- Theatrical release poster
- Directed by: Kyra Sedgwick
- Written by: Rebecca Banner
- Produced by: Richard Arlook; Jack Greenbaum; Mark Maxey; Mickey Schiff; Kyra Sedgwick; Meredith Bagby; Valerie Stadler;
- Starring: Kyle Allen; Alexandra Shipp; Madeline Brewer; Carrie Preston; Simon Helberg; Kevin Bacon;
- Cinematography: Alar Kivilo
- Edited by: Stefanie Visser
- Music by: Travis Bacon; Scott Hedrick;
- Production company: Big Swing Productions
- Distributed by: Samuel Goldwyn Films
- Release dates: June 12, 2022 (Tribeca); March 31, 2023 (United States);
- Running time: 92 minutes
- Country: United States
- Language: English

= Space Oddity (film) =

2022 film by Kyra Sedgwick

Space Oddity is a 2022 American romantic comedy science fiction film directed by Kyra Sedgwick and written by Rebecca Banner. It stars Kyle Allen, Alexandra Shipp, Madeline Brewer, Carrie Preston, Simon Helberg and Kevin Bacon.

==Premise==
A man tries to secure insurance in order to go on a one-way trip to Mars but falls in love with his insurance agent instead.

==Cast==
- Kyle Allen as Alex McAllister
- Alexandra Shipp as Daisy Taylor
- Madeline Brewer as Liz
- Carrie Preston as Jane McAllister
- Christopher Jackson as Mike
- Kevin Bacon as Jeff McAllister
- Arden Myrin as Lisa
- Alfre Woodard as Dr. Sue Olsen

==Production==
It was announced in June 2021 that Kyra Sedgwick would direct the film, written by Rebecca Banner, with Kyle Allen, Alexandra Shipp and Madeline Brewer set to star. In July, Kevin Bacon, Simon Helberg and Carrie Preston were added to the cast.

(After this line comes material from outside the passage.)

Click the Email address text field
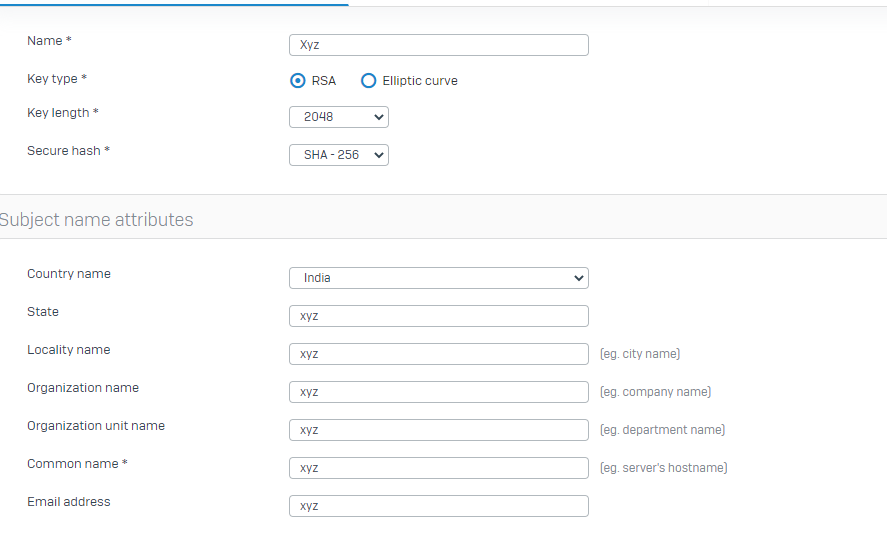Viewport: 887px width, 544px height. 438,506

Filming began in June 2021, with production taking place throughout Rhode Island.

==Release==
The film had its premiere at the 2022 Tribeca Film Festival on June 12, 2022. It was released by Samuel Goldwyn Films on March 31, 2023.

==Reception==
 Manuel Betancourt of Variety wrote, "If the film never quite finds a way to marry its high concept premise, its twee romance, and its family melodrama into one cohesive narrative, it is not for lack of trying." Robert Abele of TheWrap wrote, "That’s a compelling set-up for a knotty family story, but not as evidenced by the surface cutes that keep real feeling at bay in this curiously uninvolving directorial effort from Kyra Sedgwick." In a positive review, Brian Orndorf of Blu-ray.com wrote, "[The film] isn’t an overly cinematic viewing experience, but it has deep feeling for its characters and an unusual approach to the trials of grief, going in compelling directions as the whole thing works hard to avoid becoming a melodrama."